Donna O’Hara Combines Passions for Painting and the Outdoors
It was probably inevitable that Anderson Artists Guild member Donna O’Hara would grow up to be an artist. As a child, she lived on a clay pit in Sayreville, New Jersey. “I used to play with the clay all the time,” she said. “I made little things. And I rubbed it all over my body and would then jump in the water.”
As an art major at East Tennessee State University, she chose clay for one of her major media. After graduation, she and her husband traveled the circuit of high-end craft shows from New York to Florida for about two shows a month for eight years. They created and sold a line of animal mirrors that featured 30 different animals. One was an orangutan hanging from a tree, a mirror lodged between its arms. While O’Hara loved the creativity and the feedback from customers, it was a challenging way to make a living. “It was hard work, and you never knew what you would make,” she said. “It was very up and down income.”
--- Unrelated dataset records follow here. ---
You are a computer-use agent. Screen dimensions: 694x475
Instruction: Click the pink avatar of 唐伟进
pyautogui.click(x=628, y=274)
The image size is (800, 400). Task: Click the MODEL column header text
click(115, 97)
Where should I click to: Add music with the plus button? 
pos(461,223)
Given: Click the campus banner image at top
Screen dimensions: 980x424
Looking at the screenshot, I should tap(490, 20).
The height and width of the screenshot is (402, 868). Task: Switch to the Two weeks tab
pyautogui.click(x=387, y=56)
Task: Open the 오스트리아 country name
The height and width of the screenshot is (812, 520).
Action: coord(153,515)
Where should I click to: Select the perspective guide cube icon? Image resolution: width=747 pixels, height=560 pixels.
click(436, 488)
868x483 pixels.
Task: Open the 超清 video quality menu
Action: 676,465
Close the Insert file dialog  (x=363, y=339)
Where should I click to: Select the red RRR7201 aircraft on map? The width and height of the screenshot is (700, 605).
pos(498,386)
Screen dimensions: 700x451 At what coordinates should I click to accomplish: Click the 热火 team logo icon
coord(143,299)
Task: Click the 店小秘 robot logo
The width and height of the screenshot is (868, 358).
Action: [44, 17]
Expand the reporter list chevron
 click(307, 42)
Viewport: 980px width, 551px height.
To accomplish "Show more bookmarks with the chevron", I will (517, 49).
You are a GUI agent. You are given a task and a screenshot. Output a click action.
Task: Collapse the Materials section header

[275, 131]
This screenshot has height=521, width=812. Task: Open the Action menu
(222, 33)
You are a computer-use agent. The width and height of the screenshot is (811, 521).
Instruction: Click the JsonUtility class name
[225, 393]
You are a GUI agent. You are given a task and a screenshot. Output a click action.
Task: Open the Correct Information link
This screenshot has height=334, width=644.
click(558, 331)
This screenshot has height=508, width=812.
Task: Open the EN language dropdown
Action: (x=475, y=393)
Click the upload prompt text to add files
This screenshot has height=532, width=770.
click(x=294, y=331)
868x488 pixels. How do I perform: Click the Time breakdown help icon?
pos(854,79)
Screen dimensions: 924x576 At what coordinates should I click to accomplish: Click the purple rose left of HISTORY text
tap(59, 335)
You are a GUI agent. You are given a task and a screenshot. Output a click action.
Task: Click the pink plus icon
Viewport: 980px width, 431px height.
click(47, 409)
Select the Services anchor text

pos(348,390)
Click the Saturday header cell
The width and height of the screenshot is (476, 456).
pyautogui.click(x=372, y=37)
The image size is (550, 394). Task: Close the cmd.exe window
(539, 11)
She eventually got a master’s degree in education from Oswego State University in New York and spent 25 years as an elementary school art teacher. “I loved getting kids all excited about art,” she said. “It was great to be able to teach them to do things with their hands because they don’t do many things with their hands anymore.”
After retirement, O’Hara and her husband moved to West Union, S.C., seeking an escape from the harsh winters. They enjoy the outdoors and spend a lot of time camping, hiking, kayaking, and taking long road trips in their motorcycle with a sidecar.
O’Hara also likes to paint outdoors plein air style. “You’re smelling, listening, influenced by everything,” she said. “You have to paint quick; the shadows change so quickly. You have to paint the essence of what you see.” She even brings along a lightweight easel and a set of 40 little pastel chunks on hikes.
Her style is evolving into a softer, more emotional realism, nowadays often portraying landscapes. “I’m trying to paint what I feel,” she said. “You can’t have a painting without seeing what you’re inspired by, but I want to be able to change it and not be so married to it.”
Though she has begun experimenting with oil, pastel is her passion. “I love the feel of it, how you can layer it and make it look real or blurred,” she said.